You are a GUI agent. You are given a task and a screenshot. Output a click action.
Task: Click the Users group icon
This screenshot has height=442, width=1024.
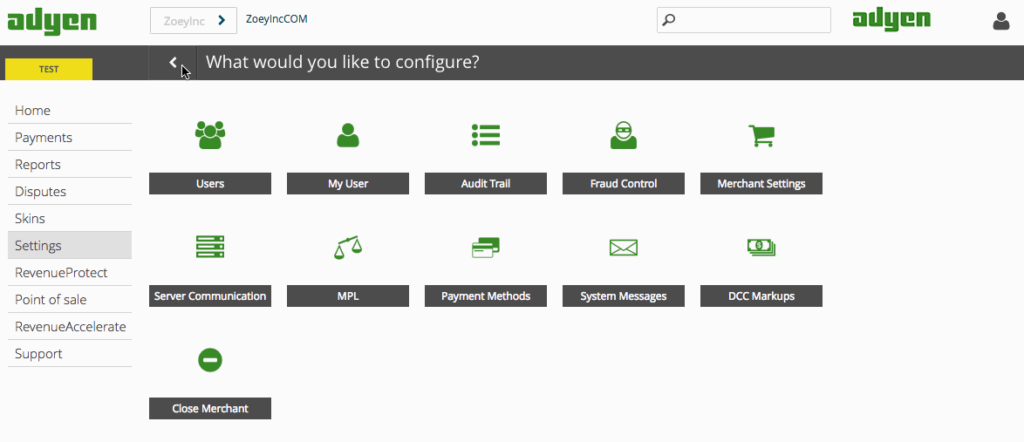coord(210,135)

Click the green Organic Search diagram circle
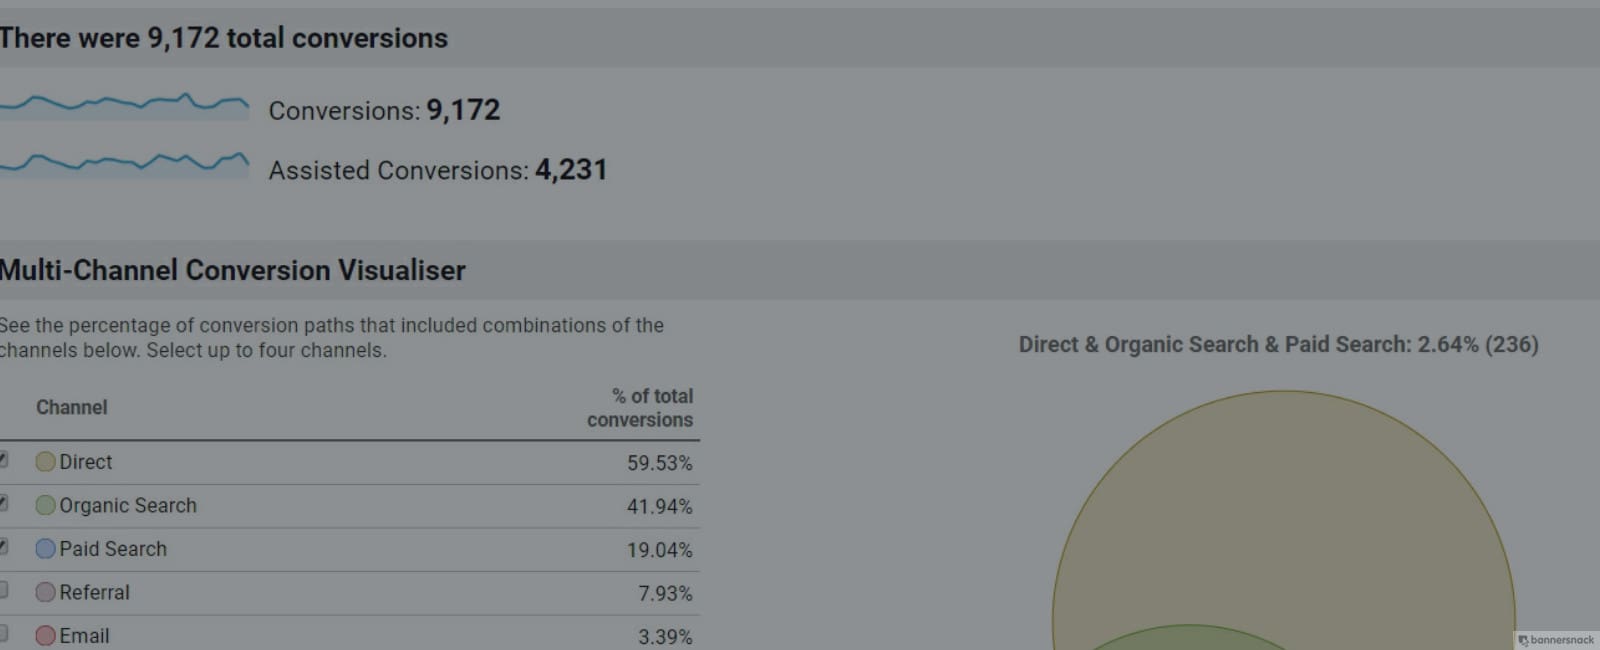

_Work to complete:_
Write out the material above precisely, leaving each picture behind.

_Answer section:_
You are a GUI agent. You are given a task and a screenshot. Output a click action.
Task: Click the Users group icon
This screenshot has height=442, width=1024.
coord(210,135)

Click the green Organic Search diagram circle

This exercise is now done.